• **HOW TO COMPLETE THIS TASK**
The required output holds only the lines from the one containing "The height and width of the screenshot is (450, 1437)." through the end of the material below, copied exactly, please, with no pictures.

• **DATASET RECORDS**
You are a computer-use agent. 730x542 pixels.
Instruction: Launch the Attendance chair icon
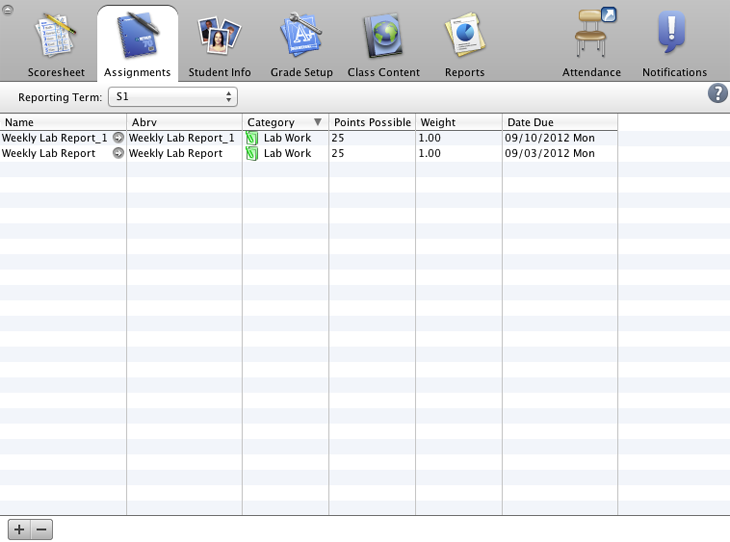[592, 34]
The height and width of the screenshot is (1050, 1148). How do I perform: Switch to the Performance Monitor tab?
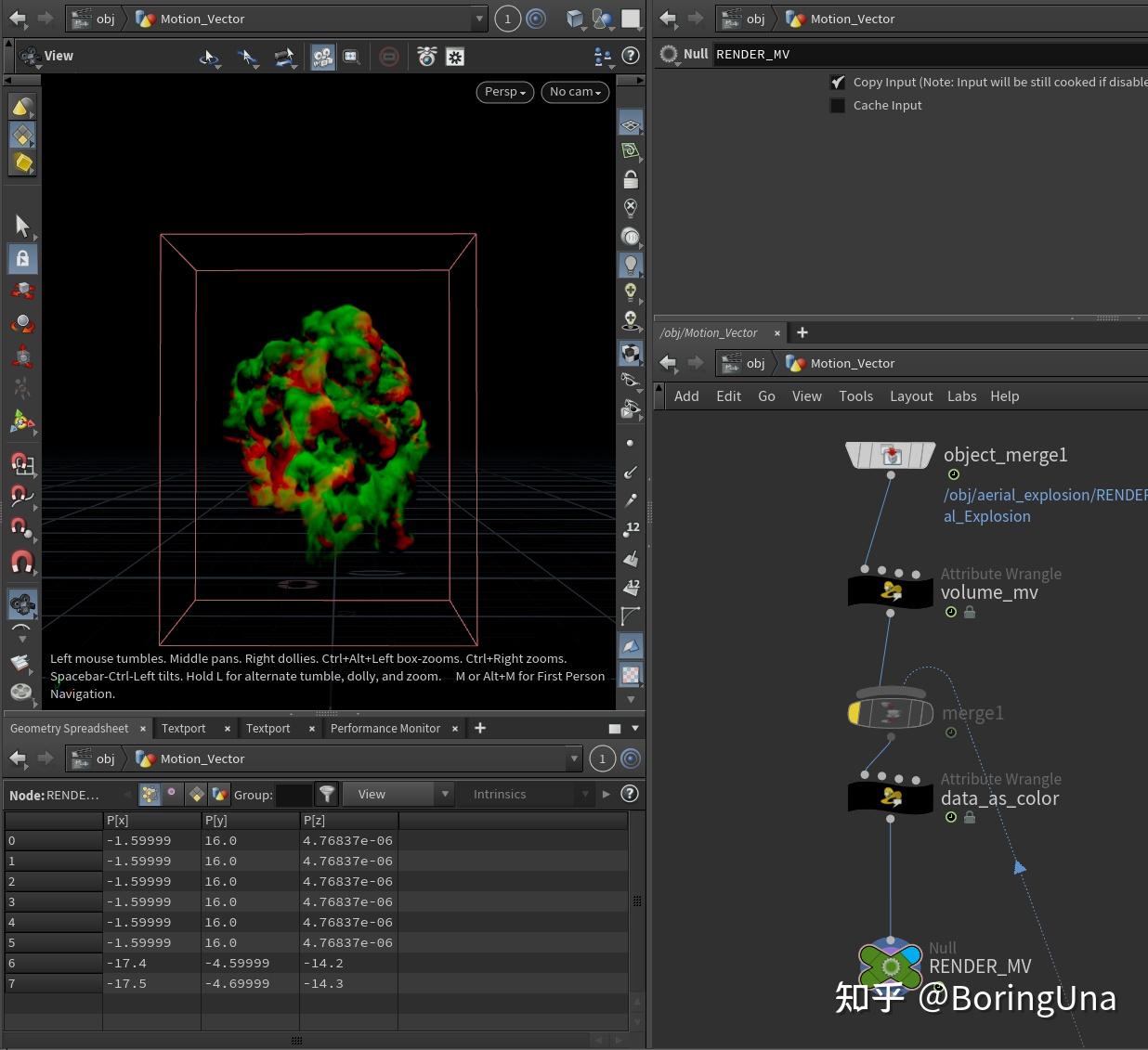point(385,728)
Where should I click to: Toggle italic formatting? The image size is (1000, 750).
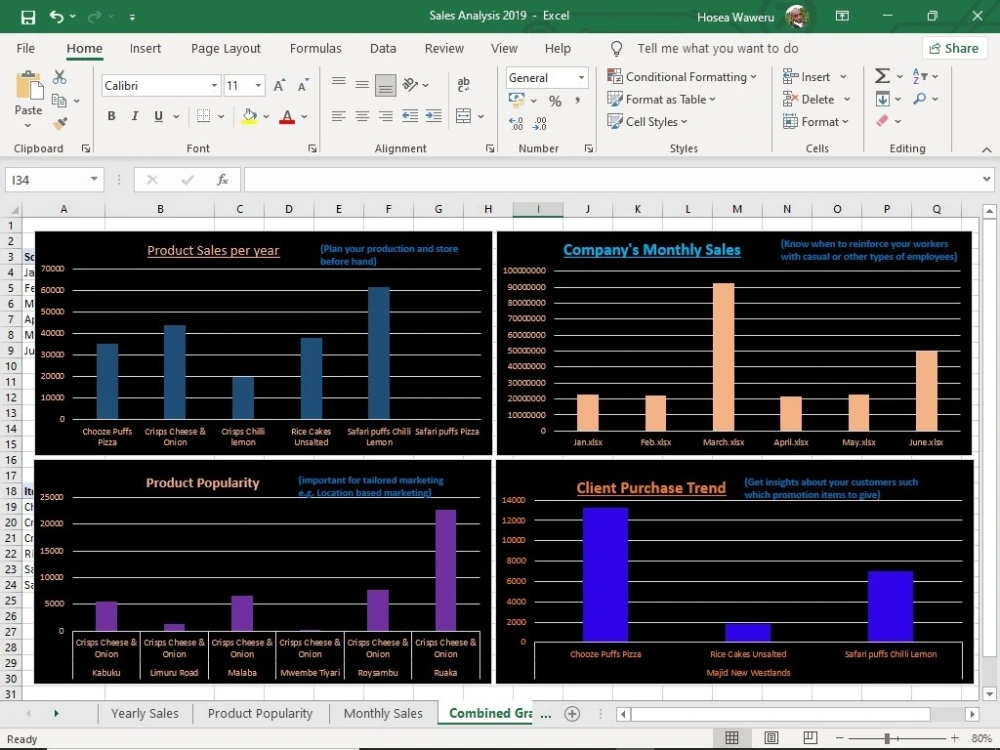coord(133,116)
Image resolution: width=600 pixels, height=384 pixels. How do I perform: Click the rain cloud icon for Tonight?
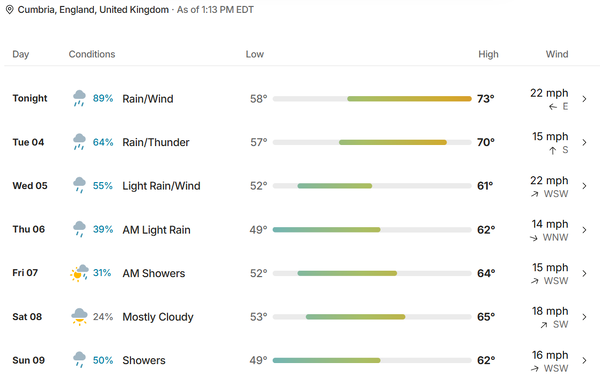(x=79, y=98)
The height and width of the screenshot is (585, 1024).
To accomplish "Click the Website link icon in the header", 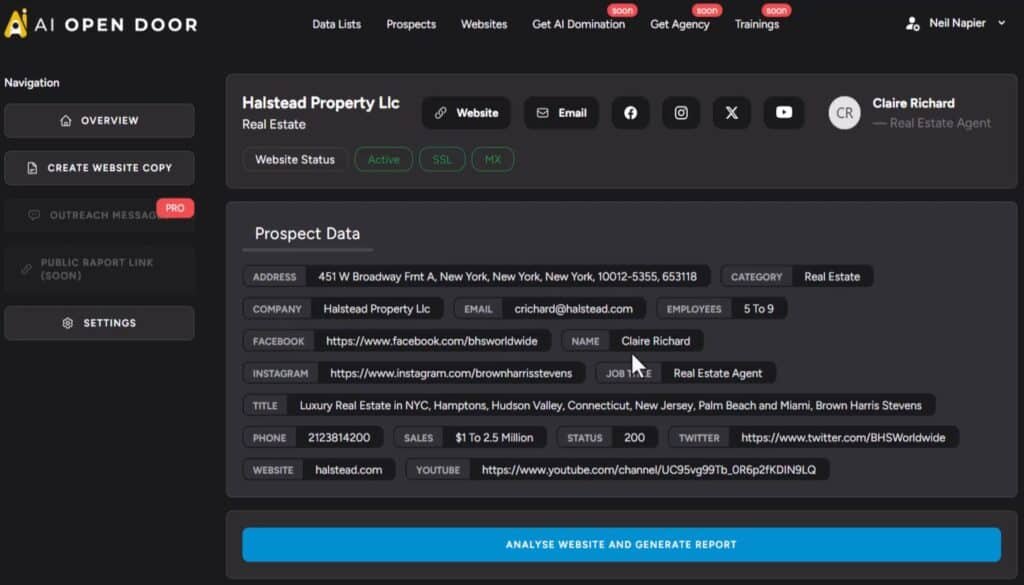I will 466,113.
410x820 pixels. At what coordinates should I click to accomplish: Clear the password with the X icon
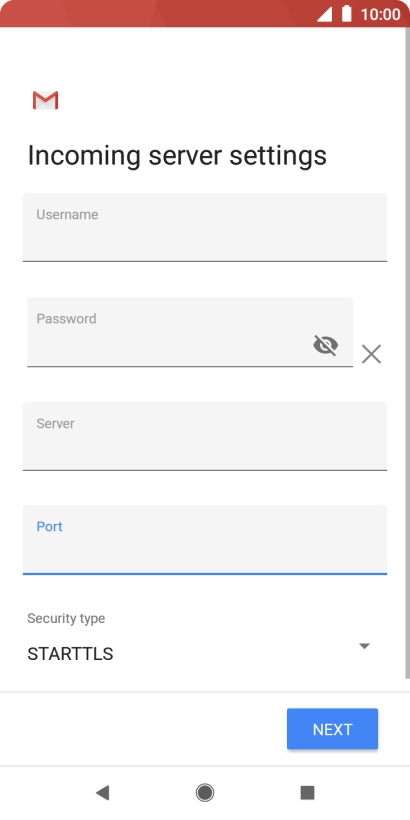pyautogui.click(x=371, y=354)
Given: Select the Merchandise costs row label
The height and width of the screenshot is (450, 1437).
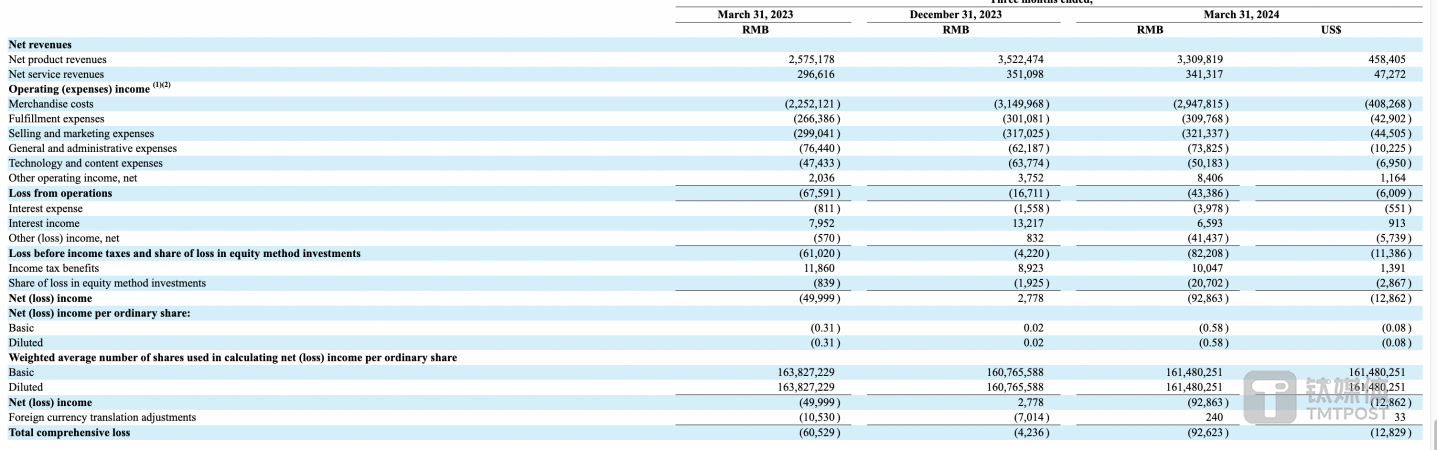Looking at the screenshot, I should [x=51, y=104].
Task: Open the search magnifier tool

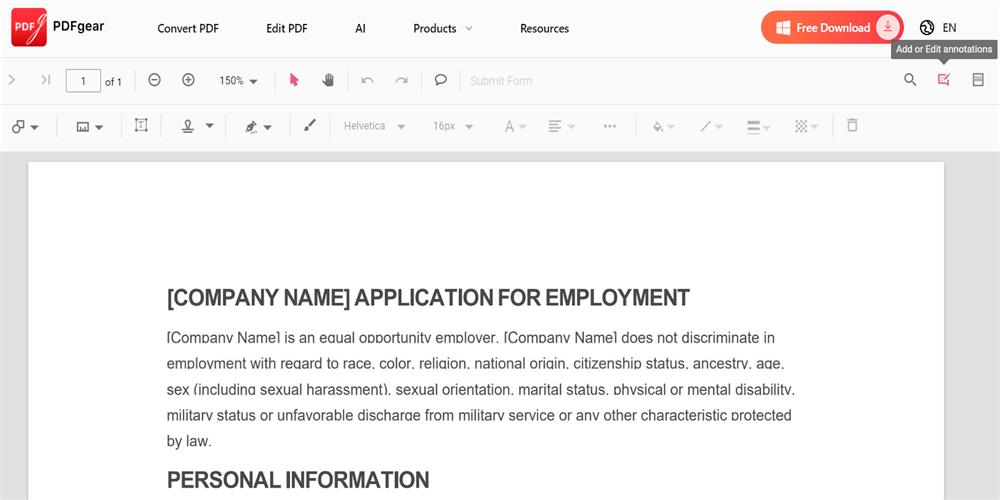Action: tap(910, 80)
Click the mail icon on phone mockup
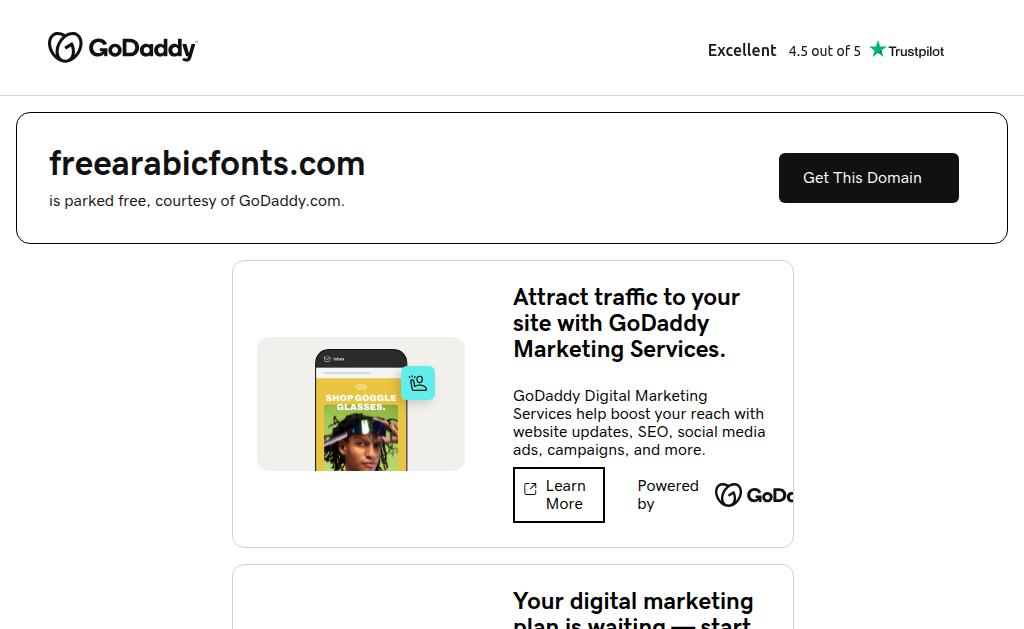 pos(327,358)
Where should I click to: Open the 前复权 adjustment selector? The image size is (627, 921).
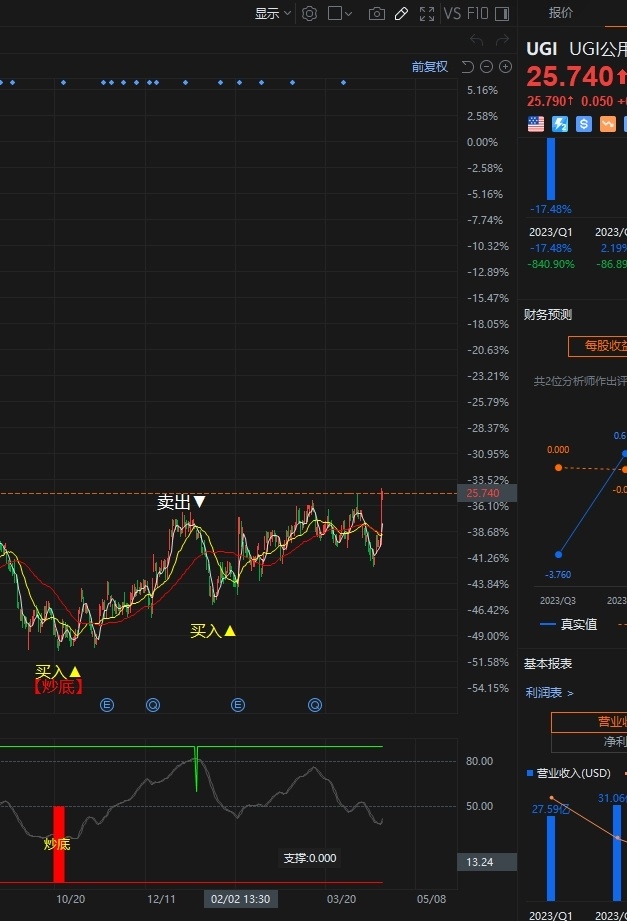pos(429,67)
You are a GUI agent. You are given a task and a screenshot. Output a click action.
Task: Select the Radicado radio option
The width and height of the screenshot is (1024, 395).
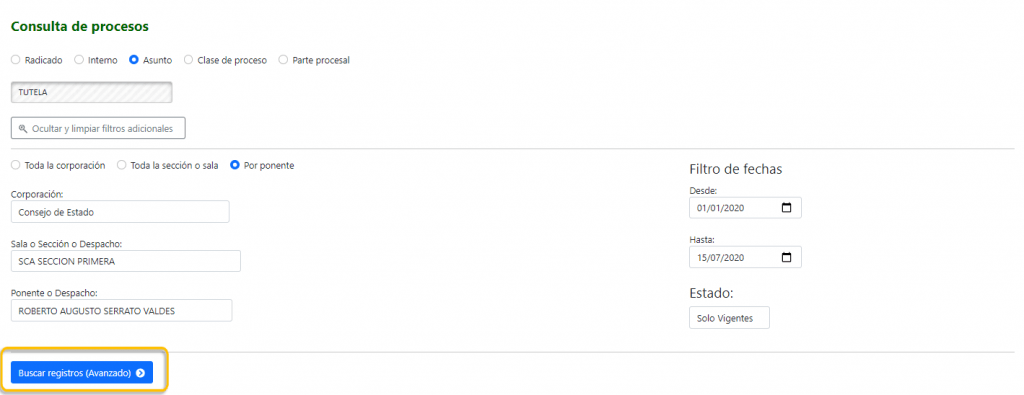[16, 60]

• **TASK RESPONSE**
The height and width of the screenshot is (450, 1437).
Looking at the screenshot, I should [x=51, y=104].
Task: Open the search magnifier tool

Action: tap(910, 80)
Click the mail icon on phone mockup
 pos(327,358)
Where should I click to: Open the 前复权 adjustment selector? The image size is (627, 921).
pos(429,67)
You are a GUI agent. You are given a task and a screenshot. Output a click action.
Task: Select the Radicado radio option
The width and height of the screenshot is (1024, 395).
[16, 60]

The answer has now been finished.